Last week, when I visited Casey at school for his class Spring Parade and Egg Hunt, I was part of a small group of parents (there were dads and moms present). Many of them chit-chatted with me. Some asked about Marcie. Some asked about how I was doing with law school. Some talked about how the kids were doing in preschool. They were friendly. They looked surprised when I said I was stepping out so I could get back to work. I think they momentarily forgot I had a job outside the home.
I felt, for the first time, like I had finally crossed over. Like it didn't matter where each of us worked, or how many hours we spent working each day. Like we were all moms, and that was genuinely all we needed to have in common to understand each other. And more importantly I sensed respect for my choice to work outside the home. It is a respect I return for their choices to focus only on motherhood.
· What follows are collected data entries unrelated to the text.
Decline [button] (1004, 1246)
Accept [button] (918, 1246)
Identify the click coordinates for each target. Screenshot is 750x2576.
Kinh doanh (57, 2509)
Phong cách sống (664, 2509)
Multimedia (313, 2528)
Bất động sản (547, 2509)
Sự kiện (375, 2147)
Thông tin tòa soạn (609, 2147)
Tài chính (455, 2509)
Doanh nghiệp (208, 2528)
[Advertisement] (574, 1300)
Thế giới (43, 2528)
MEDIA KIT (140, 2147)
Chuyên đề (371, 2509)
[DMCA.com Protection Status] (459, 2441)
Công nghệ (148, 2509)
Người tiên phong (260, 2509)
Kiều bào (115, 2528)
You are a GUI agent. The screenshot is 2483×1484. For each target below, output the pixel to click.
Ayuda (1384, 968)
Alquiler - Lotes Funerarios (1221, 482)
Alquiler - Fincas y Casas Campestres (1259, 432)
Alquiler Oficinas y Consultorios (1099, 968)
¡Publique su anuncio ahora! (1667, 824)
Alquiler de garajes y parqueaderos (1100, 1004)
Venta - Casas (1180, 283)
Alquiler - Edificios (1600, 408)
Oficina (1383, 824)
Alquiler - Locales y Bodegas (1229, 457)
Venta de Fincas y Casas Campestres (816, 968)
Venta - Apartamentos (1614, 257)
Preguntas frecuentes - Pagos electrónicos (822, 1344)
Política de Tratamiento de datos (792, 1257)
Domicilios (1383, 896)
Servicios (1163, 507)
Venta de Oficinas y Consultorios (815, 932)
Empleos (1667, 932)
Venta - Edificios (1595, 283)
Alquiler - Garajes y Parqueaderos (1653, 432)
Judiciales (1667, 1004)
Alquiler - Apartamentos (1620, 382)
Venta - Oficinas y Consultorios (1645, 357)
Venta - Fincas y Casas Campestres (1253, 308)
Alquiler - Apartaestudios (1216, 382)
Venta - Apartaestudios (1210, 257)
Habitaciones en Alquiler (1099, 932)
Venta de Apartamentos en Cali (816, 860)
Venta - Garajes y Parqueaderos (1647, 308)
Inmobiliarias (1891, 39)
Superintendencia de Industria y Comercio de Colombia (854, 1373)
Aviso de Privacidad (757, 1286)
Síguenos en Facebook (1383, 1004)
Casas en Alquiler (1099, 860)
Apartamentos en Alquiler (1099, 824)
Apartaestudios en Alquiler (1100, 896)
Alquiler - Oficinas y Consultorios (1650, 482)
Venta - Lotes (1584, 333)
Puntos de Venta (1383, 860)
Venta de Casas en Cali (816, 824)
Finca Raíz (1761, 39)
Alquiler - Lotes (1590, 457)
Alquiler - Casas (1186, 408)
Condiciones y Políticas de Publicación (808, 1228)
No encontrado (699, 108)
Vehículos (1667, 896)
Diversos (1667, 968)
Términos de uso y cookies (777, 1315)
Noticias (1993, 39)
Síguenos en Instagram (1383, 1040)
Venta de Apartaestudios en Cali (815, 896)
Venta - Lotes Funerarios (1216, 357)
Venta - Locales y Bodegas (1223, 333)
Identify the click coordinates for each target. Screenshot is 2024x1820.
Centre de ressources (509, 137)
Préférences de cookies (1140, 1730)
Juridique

I get frustrated when I hear people say they don't work because they stay home with their kids. It is work. It is hard work. It's undoubtedly rewarding work. But it is work nonetheless. Really, we are all working moms. I admire women who stay home. I admire women who balance their work life with their family life. Mostly, I admire women who know that what's best for them and their families can't be decided by politicians or social pressure. That it's an individual choice each family must make. Mostly, I admire women who value the fact that we have choices and honor the choices other women make.